If flying is so safe, why do they call the airport the terminal?

Those who get too big for their britches will be exposed in the end.

Why do they lock gas station bathrooms?? Are they afraid someone will clean them?

Only in America… are there handicap parking places in front of a skating rink.

If a turtle doesn’t have a shell, is he homeless or naked?

Only in America… do banks leave both doors open and then chain the pens to the counters.

Bakers trade bread recipes on a knead to know basis.

The best way to do housework is to sweep the room with a glance.

When everything is coming your way, you’re in the wrong lane.

When you dream in color, is it a pigment of your imagination?

I used to work in a blanket factory, but it folded.

If con is the opposite of pro, is Congress the opposite of progress?

Why is it called tourist season if we can’t shoot at them?

Is French kissing in France just called kissing?

Can you sentence a homeless man to house arrest?

The main reason Santa is so jolly is because he knows where all the bad girls live.

I intend to live forever – so far, so good.

Why does your gynecologist leave the room when you get undressed?

Hard work pays off in the future, laziness pays off now.

When a clock is hungry, it goes back four seconds.

Only in America… do we use answering machines to screen calls and then have call waiting so we won’t miss a call from someone we didn’t want to talk to in the first place.

Dancing cheek-to-cheek is really a form of floor play.

Definition of a will? – a dead giveaway

Sea captains don’t like crew cuts.

If one synchronized swimmer drowns, do the rest drown, too?

If you want the rainbow, you gotta put up with the rain.

If the police arrest a mime, do they tell him he has the right to remain silent?

If a man is standing in the middle of the forest speaking and there is no woman around to hear him… is he still wrong?

Why don’t sheep shrink when it rains?

If you mated a bulldog and a shitsu, would it be called a bulls**t?

Is it true that cannibals don’t eat clowns because they taste funny.

If man evolved from monkeys and apes, why do we still have monkeys and apes?

Why is the man who invests all your money called a broker?

You feel stuck with your debt if you can’t budge it.

Why are hemorrhoids called “hemorrhoids” instead of “assteroids”?

A clear conscience is usually the sign of a bad memory.

Why is the alphabet in that order? Is it because of that song?

When dog food is new and improved tasting, who tests it?

A hangover is the wrath of grapes.

One tequila, two tequila, three tequila, floor.

Bills travel through the mail at twice the speed of checks.

If croutons are stale bread, why do they come in airtight packages?

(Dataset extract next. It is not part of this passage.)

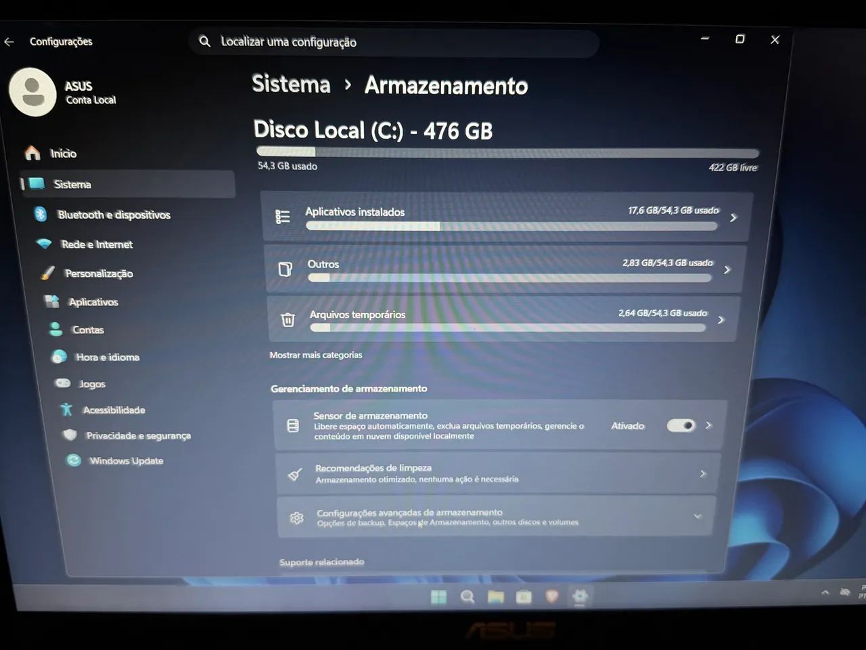Click the Localizar uma configuração search field
The height and width of the screenshot is (650, 866).
(394, 42)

Why is it called Alcoholics Anonymous when the first thing you do is stand up and say, ‘My name is Bob, and I am an alcoholic?’

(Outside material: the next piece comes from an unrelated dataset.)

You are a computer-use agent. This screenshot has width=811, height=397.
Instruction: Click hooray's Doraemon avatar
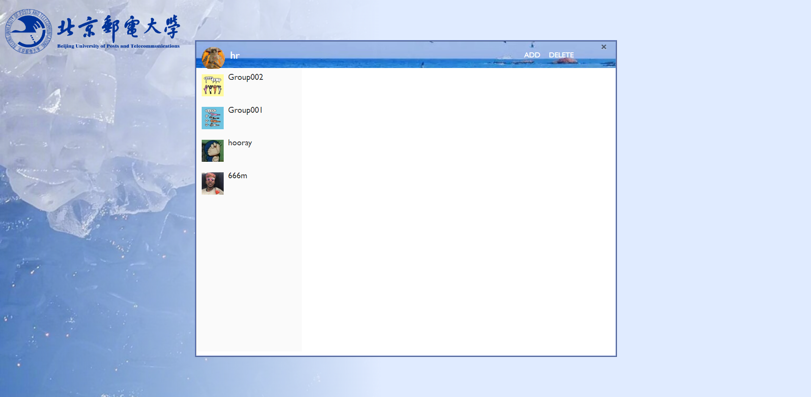pyautogui.click(x=212, y=151)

Only in America… can a pizza get to your house faster than an ambulance.

99% of lawyers give the rest a bad name.

Half the people you know are below average.

Marriage changes passion…suddenly you’re in bed with a relative.

Condoms should be used on every conceivable occasion.

All those who believe in psychokinesis, raise my hand.

42.7% of all statistics are made up on the spot.

OK, so what’s the speed of dark?

How come you can see the stars from the Earth, but you can’t see them when you’re in space?